At the hearing, former BuCor officer in charge Rafael Ragos and National Bureau of Investigation agent Jovencio Ablen repeated their testimonies, first told in court, that they delivered money from drug inmates to Dayan and De Lima for her senatorial bid.

In an interview with reporters after the hearing, Gordon said the committee used the testimony of the two to show that money was being delivered to De Lima through Dayan.

He said it was easier to believe that they could get money through the GCTA, which would not be that obvious because leave credits would be given to inmates.

Asked if it was established that De Lima got money through the GCTA, he only said that the opportunity was there.

“It can be said, following a pattern of behavior that she accepts money that was said to be used for the campaign, I saw that there was really an opportunity, if you would raise funds, that you would bargain using the GCTA to get a bigger amount,” he said.

Pressed if it was clear that De Lima benefited from the GCTA for sale scheme, he said it was not. But he insisted that his theory was plausible.

“If you look at the theory, it sounds convincing enough to me,” he said.

De Lima, in her statement, defended the IRR for the GCTA law, and said Gordon had tried to steer the hearing away from the violations committed by former BuCor chiefs Nicanor Faeldon and Ronald Dela Rosa.

“The IRR reflected the letters of the law. Any problem they have as a result of the implementation of R.A. No. 10592 lies with the law, not the IRR,” she said.

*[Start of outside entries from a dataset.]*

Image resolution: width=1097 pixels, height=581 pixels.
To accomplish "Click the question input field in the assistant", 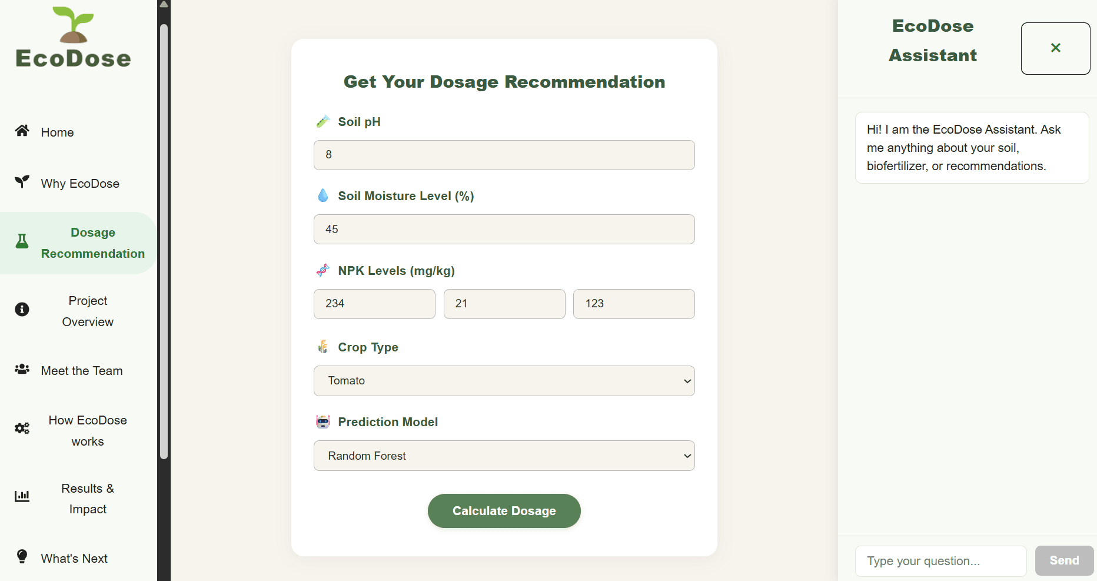I will point(940,560).
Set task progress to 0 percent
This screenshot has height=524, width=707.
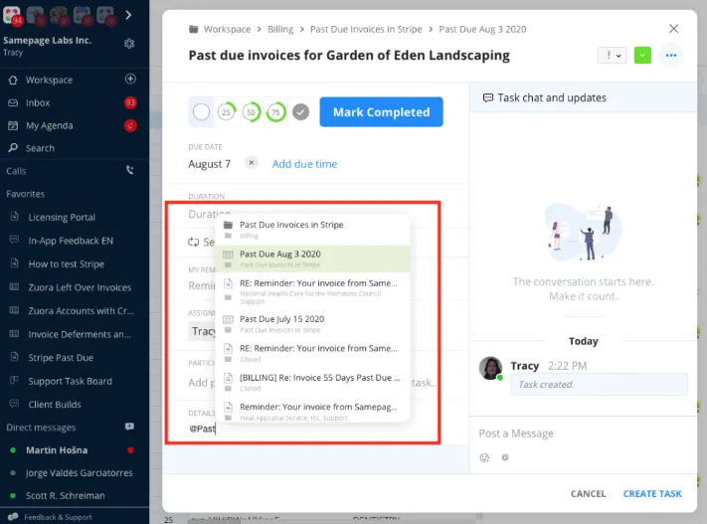(201, 111)
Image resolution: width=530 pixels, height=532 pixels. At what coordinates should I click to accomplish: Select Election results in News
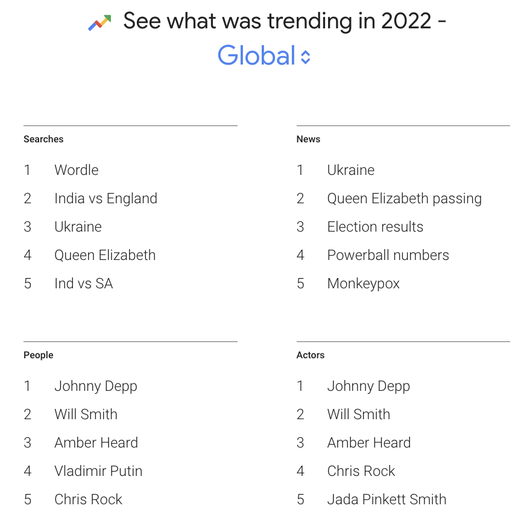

She also said it was reported to her that Ragos did not even have to narrate his testimony against her.

“Rather than questioning Ragos and Ablen to let them testify, it was Sen. Gordon himself who read out loud the false and malicious imputations against me. Ragos and Ablen ended up mechanically confirming what Sen. Gordon read,” she said.

She also said Sen. Francis Tolentino had also tried to make Ragos confirm bogus stories about her.

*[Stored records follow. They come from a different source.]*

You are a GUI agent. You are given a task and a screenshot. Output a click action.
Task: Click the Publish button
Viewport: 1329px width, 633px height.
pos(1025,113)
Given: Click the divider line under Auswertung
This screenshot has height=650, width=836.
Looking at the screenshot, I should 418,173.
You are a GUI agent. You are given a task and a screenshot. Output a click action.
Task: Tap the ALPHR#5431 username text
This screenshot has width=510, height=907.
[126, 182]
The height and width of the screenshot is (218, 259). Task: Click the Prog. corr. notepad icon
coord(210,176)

Sen. Francis Pangilinan also came to De Lima’s defense and called on the Senate to stop using her as the scapegoat in the BuCor scandal.

Pangilinan said it was not De Lima who tried to free rape-slay convict Antonio Sanchez and the convicts in the rape-slay of the Chiong sisters.

“Why had the investigation turned towards her? How did the discussion move from Faeldon to Sen. De Lima? The attempt to link Sen. Leila to the shenanigans and corruption in the BuCor under Faeldon is not believable,” he said.

Using De Lima to muddle the issue is unfair, he said.

“Also, it goes against all sense of fair play to drag the name of the already incarcerated Senator Leila de Lima to muddle the scandal involving Bilibid officials caught ordering the release of rich convicted criminals, contrary to the law that is meant to give justice to poor, powerless detainees who should rightfully be released for good behavior,” he said.

“Allow Senator De Lima to defend herself in the Senate hearing that is using her as scapegoat in the scandal that has blown up in their face,” he added.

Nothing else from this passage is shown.